U.S. District Judge Dean D. Pregerson yesterday delayed ruling on whether to issue a preliminary injunction restricting how the Los Angeles County Sheriff’s Department holds detainees at its Inmate Reception Center in downtown-Los Angeles, a sheriff’s spokesperson said.

 Commander Alex Yim said he does not expect decision on a preliminary injunction request by the American Civil Liberties Union of Southern California before Jan. 11, when the parties are scheduled for another hearing.

 “I think the judge is trying to circumnavigate all the information we’re providing to come up with a fair decision that all of us can use as a platform to move forward,” Yim said.

 The jurist meanwhile left standing the temporary restraining order he issued Oct. 26 that bars the county from placing more than 20 inmates in a holding cell at the IRC— the central processing hub for the county jail system where inmates are screened and held before being transported to one of the county jail system’s seven facilities.

 The order also prohibits the county from holding inmates for more than 24 hours, subjecting them to unsanitary conditions, or failing to provide them with ongoing medical care.

 In a statement released Friday, the ACLU said it intended to “expose loopholes the county has used to circumvent the order.” 

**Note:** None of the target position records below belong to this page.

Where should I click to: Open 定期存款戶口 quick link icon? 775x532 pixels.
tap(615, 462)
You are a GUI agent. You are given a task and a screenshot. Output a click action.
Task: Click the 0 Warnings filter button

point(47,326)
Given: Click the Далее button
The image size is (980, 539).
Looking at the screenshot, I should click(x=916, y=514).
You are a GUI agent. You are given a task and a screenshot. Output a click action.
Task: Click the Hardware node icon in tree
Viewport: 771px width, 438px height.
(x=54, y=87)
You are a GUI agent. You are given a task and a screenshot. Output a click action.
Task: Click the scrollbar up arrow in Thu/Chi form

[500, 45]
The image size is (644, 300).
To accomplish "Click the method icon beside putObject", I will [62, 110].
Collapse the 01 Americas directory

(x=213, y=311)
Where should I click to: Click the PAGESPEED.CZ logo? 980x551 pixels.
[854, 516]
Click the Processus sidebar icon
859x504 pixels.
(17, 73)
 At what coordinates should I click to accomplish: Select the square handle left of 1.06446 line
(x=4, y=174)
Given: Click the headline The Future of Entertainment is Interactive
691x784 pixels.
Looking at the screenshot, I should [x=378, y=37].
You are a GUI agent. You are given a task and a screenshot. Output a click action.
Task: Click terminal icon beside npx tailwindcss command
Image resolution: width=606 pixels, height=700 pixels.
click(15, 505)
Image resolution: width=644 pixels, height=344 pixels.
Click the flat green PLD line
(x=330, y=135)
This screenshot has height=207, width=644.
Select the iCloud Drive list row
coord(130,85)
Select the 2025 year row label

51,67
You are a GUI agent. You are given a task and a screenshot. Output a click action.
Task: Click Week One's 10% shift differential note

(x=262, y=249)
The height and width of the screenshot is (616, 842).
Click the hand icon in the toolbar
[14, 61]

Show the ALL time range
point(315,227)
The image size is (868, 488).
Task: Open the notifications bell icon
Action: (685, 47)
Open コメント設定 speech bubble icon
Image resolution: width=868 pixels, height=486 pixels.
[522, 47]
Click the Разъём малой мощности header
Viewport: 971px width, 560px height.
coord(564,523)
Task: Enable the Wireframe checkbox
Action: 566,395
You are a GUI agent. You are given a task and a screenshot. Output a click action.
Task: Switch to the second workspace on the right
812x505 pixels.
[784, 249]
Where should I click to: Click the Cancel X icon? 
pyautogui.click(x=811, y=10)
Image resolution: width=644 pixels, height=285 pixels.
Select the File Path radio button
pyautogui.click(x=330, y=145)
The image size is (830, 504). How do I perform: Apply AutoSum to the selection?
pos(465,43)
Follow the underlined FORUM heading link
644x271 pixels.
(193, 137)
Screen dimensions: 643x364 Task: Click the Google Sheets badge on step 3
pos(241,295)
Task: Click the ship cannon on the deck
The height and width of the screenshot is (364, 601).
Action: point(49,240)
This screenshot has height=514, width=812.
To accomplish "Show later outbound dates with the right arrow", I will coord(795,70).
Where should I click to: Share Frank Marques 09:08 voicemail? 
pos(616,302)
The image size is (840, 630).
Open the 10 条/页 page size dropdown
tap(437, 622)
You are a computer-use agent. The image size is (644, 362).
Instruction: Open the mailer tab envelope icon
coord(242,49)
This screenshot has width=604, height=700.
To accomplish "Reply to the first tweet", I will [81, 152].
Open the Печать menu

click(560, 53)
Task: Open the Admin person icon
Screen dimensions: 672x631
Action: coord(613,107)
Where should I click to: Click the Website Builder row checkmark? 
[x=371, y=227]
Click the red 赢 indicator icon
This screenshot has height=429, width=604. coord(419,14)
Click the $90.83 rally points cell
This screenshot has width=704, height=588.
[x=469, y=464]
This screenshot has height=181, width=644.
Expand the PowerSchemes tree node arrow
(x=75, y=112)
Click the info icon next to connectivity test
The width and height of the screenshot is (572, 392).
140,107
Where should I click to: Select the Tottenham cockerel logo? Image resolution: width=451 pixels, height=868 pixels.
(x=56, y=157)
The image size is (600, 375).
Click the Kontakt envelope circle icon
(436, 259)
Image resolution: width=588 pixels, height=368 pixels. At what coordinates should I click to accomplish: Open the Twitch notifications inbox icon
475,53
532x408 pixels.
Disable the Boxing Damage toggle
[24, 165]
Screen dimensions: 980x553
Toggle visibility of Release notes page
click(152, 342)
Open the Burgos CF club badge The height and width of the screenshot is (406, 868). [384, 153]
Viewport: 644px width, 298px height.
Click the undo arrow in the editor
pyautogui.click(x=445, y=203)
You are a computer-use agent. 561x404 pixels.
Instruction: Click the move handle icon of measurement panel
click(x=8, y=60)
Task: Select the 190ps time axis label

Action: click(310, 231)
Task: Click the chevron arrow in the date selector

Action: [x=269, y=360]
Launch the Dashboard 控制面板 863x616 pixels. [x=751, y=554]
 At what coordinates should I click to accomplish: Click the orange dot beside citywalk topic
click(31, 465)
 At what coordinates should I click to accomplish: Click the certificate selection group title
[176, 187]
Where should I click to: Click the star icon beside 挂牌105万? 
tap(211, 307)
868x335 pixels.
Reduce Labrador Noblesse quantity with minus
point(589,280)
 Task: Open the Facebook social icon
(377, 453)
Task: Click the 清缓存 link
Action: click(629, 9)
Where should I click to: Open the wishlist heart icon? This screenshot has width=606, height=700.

 The county was holding inmates in medical areas exempt from the order, the group alleged, and shuffled many of them daily, for weeks at a time, between the IRC and holding cells at the jail facilities without ever assigning them regular housing.  Thus, while technically complying with the order, the county has continued to work great hardship on detainees, the organization asserted.

 Melinda Bird, senior counsel for the ACLU of Southern California, said what the group has observed “indisputably violates the spirit and intent of the judge’s orders.”

 Yim said the ACLU’s accusations were not supported by any “viable information.”

 He remarked:

 “I think ultimately everybody realizes we have a very dedicated personnel, and I think we’re trying to do the best we can with what we have.”

 For example, he said, the county jail has been increasing its medical operations at the Pitchess Detention Center, allowing more inmates with medical issues to be transferred to that facility from the IRC.  The Sheriff’s Department has also been working on an internal tracking system at the IRC so that those nearing the 24-hour limit can be identified and transferred out more quickly, he explained. 

 Yim added that with the $258 million allocated by the County Board of Supervisors to upgrade the jail system, the county would expand its facilities to include an additional 2,000 beds.

 The ACLU’s motion targeting IRC is part of its ongoing lawsuit challenging conditions in the county jail system.

 In seeking a preliminary injunction, the group decried overcrowding and other allegedly inhumane conditions existing at the IRC. 

 It claimed that as a result of the county’s effort to alleviate overcrowding at the Men’s Detention Center—where most IRC inmates are transferred—the problem of backlog at the IRC had grown so severe that as many as 35 inmates were being held in one of the facility’s 186-square-foot cells.  Cramming detainees in such a manner resulted in deplorable conditions like filthy toilets and floors, the ACLU said.

 Pregerson, in issuing his Oct. 26 order, noted that “inmates, particularly pre-trial detainees who are imbued with the presumption of innocence, deserve better than to be housed in a system which has defaulted to the lowest permissible standard of care.”

 Yim said that at yesterday’s hearing, the ACLU for the first time raised the issue of the county providing mattresses, blankets and linens to IRC inmates.

 “We clearly communicated to the judge that this would diminish the space available for inmates by providing them these things,” he said, adding:

 “Our mission is to get them out of there, to move them to housing locations.  We don’t want to get caught up in the process.”

 The judge has not yet ruled on that issue, Yim said.